CHAPTER VII
POTENCY OF PHILTRES
The potion is primarily the instrument of lust. Lust is the universal driving force, the cosmic mainspring. The pudenda muliebria, states the Bible, are among the insatiable things on this earth. Plato, the Greek philosopher, in his dialogue entitled Timaeus, confirms this eternally unappeased genital passion:
In men the organ of generation, becoming rebellious and masterful, like an animal disobedient to reason, and maddened with the sting of lust, seeks to gain absolute sway; and the same is the case with the so-called womb or matrix of women; the animal within them is desirous of procreating children, and when remaining unfruitful long beyond the proper time, gets discontented and angry, and wandering in every direction through the body, closes up the passages of breath, and, by obstructing respiration, drives them to extremity, causing all varieties of disease, until at length the desire and love of the man and the woman bringing them together and as it were plucking the fruit from the trees, sow in the womb, as in a field, animals unseen by reason of their smallness and without form; these again are separated and matured within; they are then finally brought out into the light, and thus the generation of animals is completed.
Of all potions, satyrion is associated, in legend and mythology, with the most numerous and consecutive effects. There was a story of an oriental king. It is related in Book 9 of the Enquiry into Plants, by Theophrastus, who flourished in the third century B.C. The king had sent a gift of satyrion to Antiochus, ruler of Syria. The slave-messenger who carried the plant was himself so affected by it that he performed seventy coital operations in succession.
In respect of this same root there was another anecdote about a certain Proculus. After drinking a satyrion concoction, Proculus performed on one hundred women in fifteen days.
Wines, liqueurs, and in general all kinds of spirits are, both in fictional contexts and in the chronicles of the eighteenth century, considered as salacious tonics, and were so used specifically. Even an occasional drink of wine had an erotic repute.
In the salacious and scatological novels of the Marquis de Sade, especially in Justine and in Les 120 Journées de Sodome, food is repeatedly stressed as immediately contributory to high amatory potency.
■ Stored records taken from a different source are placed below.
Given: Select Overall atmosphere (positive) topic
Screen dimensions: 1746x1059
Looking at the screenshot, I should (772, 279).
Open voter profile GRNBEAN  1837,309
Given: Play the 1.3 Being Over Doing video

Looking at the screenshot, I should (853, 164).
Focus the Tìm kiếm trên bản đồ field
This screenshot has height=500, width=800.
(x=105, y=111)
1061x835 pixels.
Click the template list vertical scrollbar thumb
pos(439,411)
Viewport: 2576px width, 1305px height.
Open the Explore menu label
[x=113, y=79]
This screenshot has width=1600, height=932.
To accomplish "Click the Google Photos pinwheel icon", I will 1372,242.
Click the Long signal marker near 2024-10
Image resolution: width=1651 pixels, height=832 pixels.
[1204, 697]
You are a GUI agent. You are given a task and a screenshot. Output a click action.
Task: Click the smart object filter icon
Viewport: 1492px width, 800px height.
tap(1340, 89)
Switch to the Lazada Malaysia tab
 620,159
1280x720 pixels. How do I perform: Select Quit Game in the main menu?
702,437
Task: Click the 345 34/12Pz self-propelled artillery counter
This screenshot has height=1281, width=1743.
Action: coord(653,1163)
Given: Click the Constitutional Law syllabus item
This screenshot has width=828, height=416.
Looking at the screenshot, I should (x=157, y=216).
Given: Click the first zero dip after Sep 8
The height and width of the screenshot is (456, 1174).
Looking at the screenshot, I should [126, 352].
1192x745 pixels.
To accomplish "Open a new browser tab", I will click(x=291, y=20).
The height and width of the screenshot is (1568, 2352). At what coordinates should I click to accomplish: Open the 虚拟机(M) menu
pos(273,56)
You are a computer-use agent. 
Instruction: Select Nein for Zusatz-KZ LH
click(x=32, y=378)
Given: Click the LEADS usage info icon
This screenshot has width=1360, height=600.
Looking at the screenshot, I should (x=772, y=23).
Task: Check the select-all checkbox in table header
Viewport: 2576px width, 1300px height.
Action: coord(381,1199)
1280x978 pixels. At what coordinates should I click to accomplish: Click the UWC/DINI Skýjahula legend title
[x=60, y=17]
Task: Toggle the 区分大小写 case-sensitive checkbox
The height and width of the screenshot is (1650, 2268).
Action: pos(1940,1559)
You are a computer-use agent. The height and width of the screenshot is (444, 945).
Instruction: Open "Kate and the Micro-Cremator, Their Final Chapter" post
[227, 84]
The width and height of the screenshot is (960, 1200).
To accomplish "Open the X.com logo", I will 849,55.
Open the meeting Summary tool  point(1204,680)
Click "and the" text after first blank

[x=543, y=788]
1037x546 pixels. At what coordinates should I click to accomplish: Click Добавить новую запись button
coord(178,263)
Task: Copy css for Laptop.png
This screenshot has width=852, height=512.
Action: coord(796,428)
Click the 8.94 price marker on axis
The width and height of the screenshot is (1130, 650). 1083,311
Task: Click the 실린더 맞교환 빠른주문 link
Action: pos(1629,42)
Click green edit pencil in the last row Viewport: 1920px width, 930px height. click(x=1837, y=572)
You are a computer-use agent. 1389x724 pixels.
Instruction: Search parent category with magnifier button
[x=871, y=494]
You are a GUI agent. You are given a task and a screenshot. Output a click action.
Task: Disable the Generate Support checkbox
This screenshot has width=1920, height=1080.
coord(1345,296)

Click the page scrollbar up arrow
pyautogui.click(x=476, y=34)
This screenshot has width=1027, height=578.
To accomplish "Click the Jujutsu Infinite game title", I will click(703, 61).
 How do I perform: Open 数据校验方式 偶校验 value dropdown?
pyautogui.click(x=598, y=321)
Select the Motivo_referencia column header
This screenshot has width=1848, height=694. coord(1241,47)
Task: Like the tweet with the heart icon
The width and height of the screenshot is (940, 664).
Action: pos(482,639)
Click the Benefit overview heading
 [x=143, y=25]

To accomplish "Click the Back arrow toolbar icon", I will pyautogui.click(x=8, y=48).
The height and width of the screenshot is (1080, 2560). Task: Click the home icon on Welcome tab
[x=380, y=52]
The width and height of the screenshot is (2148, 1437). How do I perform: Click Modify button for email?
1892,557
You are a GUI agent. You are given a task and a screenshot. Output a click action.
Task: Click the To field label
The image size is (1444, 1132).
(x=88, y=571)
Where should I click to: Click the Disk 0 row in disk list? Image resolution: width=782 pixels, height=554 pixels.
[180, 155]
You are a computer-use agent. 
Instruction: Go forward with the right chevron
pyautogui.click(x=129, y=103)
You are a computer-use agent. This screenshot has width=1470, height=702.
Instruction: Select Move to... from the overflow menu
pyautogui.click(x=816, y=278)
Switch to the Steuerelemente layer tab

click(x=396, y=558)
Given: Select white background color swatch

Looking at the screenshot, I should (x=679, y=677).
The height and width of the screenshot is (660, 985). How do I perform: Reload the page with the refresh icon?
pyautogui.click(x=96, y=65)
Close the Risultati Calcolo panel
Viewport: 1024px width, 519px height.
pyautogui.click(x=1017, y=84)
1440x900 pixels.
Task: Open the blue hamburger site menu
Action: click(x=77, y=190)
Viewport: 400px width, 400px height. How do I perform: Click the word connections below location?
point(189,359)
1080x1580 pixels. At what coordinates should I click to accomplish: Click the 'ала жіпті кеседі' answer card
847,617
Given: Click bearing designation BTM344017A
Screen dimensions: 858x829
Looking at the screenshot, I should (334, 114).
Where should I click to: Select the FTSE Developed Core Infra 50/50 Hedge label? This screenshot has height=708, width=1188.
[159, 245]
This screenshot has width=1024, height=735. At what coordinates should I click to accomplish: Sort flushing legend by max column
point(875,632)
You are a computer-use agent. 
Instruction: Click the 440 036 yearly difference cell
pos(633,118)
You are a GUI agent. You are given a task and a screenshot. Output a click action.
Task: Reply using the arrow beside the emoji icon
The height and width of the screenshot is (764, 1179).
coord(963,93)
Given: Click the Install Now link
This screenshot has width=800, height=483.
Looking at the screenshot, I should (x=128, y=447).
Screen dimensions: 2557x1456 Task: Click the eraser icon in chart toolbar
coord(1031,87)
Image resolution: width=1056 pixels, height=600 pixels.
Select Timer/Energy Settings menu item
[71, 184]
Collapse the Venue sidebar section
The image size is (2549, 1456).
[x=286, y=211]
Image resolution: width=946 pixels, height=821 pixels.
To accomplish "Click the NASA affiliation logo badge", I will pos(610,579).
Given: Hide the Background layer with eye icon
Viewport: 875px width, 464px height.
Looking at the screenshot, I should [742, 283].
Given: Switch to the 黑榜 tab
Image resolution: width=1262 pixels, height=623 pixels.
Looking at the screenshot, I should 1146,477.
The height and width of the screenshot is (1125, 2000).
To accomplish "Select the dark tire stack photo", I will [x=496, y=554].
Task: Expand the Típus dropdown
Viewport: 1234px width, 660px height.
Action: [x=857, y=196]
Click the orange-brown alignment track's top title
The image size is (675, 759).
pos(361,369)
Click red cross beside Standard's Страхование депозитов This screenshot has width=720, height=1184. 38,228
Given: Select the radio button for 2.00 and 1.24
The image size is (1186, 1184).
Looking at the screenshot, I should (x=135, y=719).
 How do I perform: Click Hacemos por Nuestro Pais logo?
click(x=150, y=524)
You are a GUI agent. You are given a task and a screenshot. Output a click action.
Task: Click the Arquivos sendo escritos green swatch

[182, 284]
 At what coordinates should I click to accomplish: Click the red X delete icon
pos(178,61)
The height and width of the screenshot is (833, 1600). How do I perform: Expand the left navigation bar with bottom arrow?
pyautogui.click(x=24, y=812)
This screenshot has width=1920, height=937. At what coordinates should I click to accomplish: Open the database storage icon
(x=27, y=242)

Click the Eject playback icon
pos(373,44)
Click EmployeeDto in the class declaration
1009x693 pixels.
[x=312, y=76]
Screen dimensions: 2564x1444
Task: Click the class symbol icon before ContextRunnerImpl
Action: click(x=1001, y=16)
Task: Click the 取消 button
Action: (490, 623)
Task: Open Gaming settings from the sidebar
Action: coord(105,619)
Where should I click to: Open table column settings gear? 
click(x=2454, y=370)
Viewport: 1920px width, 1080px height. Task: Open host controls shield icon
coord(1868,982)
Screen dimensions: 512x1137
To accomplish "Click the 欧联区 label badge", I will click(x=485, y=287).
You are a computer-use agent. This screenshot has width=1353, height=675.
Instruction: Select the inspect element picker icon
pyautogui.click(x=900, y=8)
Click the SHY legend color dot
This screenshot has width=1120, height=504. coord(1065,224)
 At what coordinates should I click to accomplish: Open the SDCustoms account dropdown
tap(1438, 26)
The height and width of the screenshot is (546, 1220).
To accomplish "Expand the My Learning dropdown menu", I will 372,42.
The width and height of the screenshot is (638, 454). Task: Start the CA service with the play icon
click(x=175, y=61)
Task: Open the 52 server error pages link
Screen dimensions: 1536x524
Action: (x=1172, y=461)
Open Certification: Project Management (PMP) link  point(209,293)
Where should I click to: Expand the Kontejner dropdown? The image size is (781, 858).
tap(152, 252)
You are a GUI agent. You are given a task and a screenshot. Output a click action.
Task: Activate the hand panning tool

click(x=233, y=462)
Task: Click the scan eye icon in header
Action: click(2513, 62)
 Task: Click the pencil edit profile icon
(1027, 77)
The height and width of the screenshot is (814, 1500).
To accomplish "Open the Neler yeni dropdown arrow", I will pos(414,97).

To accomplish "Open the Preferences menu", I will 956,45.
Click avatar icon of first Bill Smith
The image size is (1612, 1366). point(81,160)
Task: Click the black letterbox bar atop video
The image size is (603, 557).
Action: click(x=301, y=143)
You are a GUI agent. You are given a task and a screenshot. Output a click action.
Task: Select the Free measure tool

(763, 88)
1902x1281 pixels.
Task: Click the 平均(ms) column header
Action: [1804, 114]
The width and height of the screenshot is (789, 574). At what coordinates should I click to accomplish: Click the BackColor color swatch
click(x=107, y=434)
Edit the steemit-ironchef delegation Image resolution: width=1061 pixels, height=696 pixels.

Repletion, it appears, corresponds directly to amatory responses. De Sade describes, in lavish and appreciative detail, with a kind of personal gusto and even participation, dinner after dinner, in which courses follow each other in almost numberless and uninterrupted sequence: roasts of all varieties, game in season, and also out of season, hors d’oeuvre, pastries of fantastic shape and ingredients, ices and chocolates. Each course is accompanied with appropriate wines and brandies. Rhenish and Greek and Italian vintages, burgundy and champagne, tokay and madeira.